Vintage Guilt: the Blog
February 1, 2011

Last year AFi forum member, H-Balm, started a thread called “Vintage Guilt.” This was an intriguing title. He made the point that, once a line ends, the amount of existing carded samples of a given figure are now, quite obviously, limited. And each time a collector decides to open one of these, the rarity of carded samples increases. So H-Balm posed the questions: have you ever done this and, if so, did you hesitate and did you felt guilty about it? A good discussion followed.

Many who have opened vintage carded figures did so to fill a gap in an otherwise complete loose collection. Sometimes it is just cheaper or easier to acquire a figure  (in good shape and complete with all its accessories) by purchasing a carded version. In that regard, Jim Abell made this point:

“I think most vintage collectors that buy carded with the intent to open make it a point to hunt for poor condition cards and bubbles both so that they aren’t opening a MOMC piece and so that they aren’t paying a premium price for a mint card when that isn’t what they’re really after.”
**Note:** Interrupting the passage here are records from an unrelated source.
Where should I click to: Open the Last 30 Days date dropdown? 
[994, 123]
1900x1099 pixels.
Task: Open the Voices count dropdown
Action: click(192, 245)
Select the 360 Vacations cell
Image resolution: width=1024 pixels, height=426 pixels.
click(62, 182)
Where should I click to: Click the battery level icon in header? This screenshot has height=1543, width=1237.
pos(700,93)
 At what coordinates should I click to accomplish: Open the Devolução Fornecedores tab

Well, that is the ideal scenario. But sometimes even that preferred option doesn’t quite pan out. Hesitancy and guilt? Oh yeah. Recently, my buddy xrmc20 and I both acquired carded versions of figures we, for differing reasons, wanted to release from their cards. We both experienced varying degrees of stomach pain as we contemplated actually going through with the opening ceremony. We both enjoyed watching and were fortified by the video posted on the AFi forums last week of a collector opening a vintage Star Wars POTF Warok in order to complete his loose collection. So this past weekend, xrmc20 and I forged ahead and confronted Vintage Guilt head on.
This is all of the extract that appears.